高通量PCR和普通PCR在多个方面存在显著的差异:
设计目的与功能:高通量PCR,作为二代测序技术的一部分,设计初衷是为了测序,具有极高的通量,能够一次扩增多种DNA。这种技术通过边合成边测序,如emPCR等方法,实现高通量检测。相较之下,普通PCR主要应用于对样本中某一基因进行相对或绝对定量,以测定某种DNA的含量。常见的方法有taqman探针法和sybrgreenI染料法。

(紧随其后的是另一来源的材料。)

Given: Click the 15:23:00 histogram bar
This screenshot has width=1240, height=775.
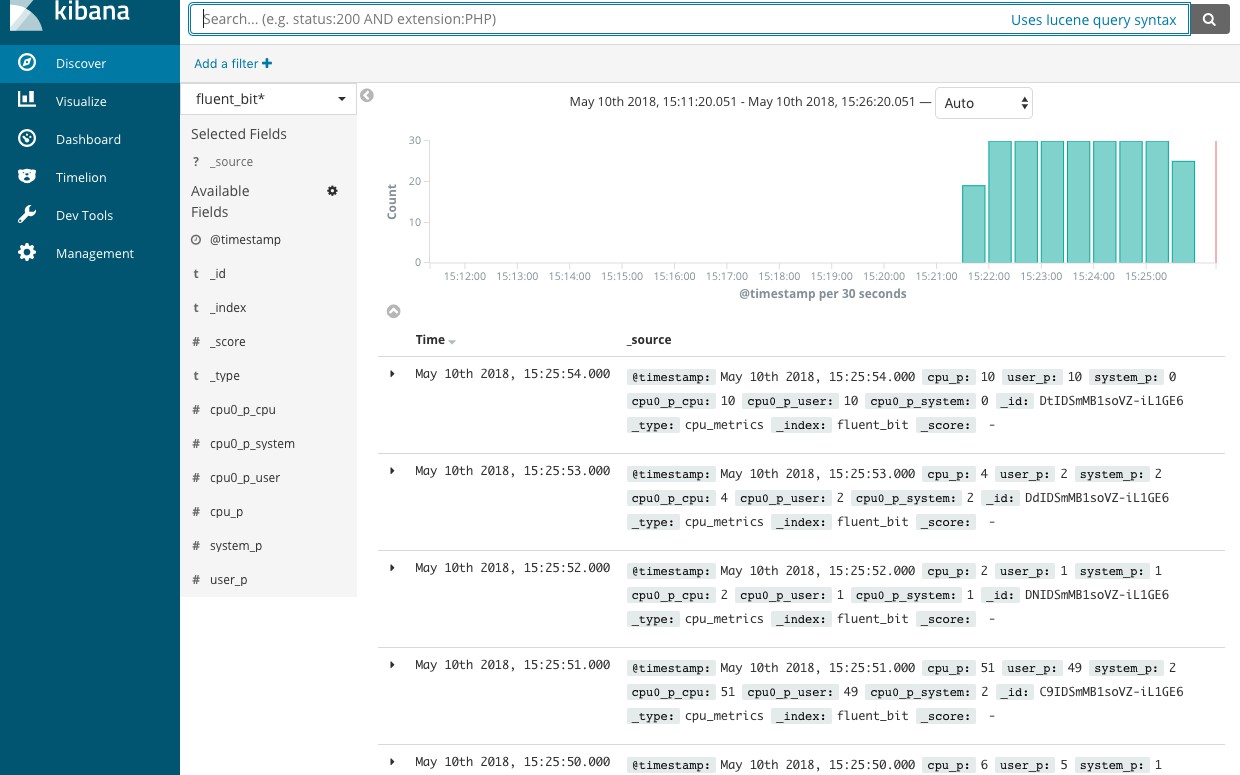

技术优化与特性:高通量PCR在技术上进行了多方面的优化。首先,在扩增体系上,通过特殊设计的引物避免非特异性扩增,使单体系内可以同时进行成百上千重PCR系统的同时扩增且互不干扰。其次,在信号分析体系上,通过6通道荧光编码系统实现多阶信号读取,提升了检测信号的灵敏度,能够同时分辨出多达数万重的靶点扩增信号。这些优化使得高通量PCR能够实现更快、更便捷的多靶点基因检测。
应用领域:高通量PCR的优势使其在多个领域具有广泛的应用。它不仅可以用于病原微生物检测(如多种病原菌检测和不明感染源检测),还可以应用于肿瘤诊疗(如肿瘤早筛、伴随诊断与预后监测)以及生殖遗传疾病(如NIPT与遗传病筛查)等领域。而普通PCR则更侧重于对特定基因的定量检测。
综上所述,高通量PCR和普通PCR在设计目的、技术优化以及应用领域等方面均存在明显的区别。高通量PCR以其高通量、高灵敏度和多靶点检测的特性,在多个领域展现出显著的优势。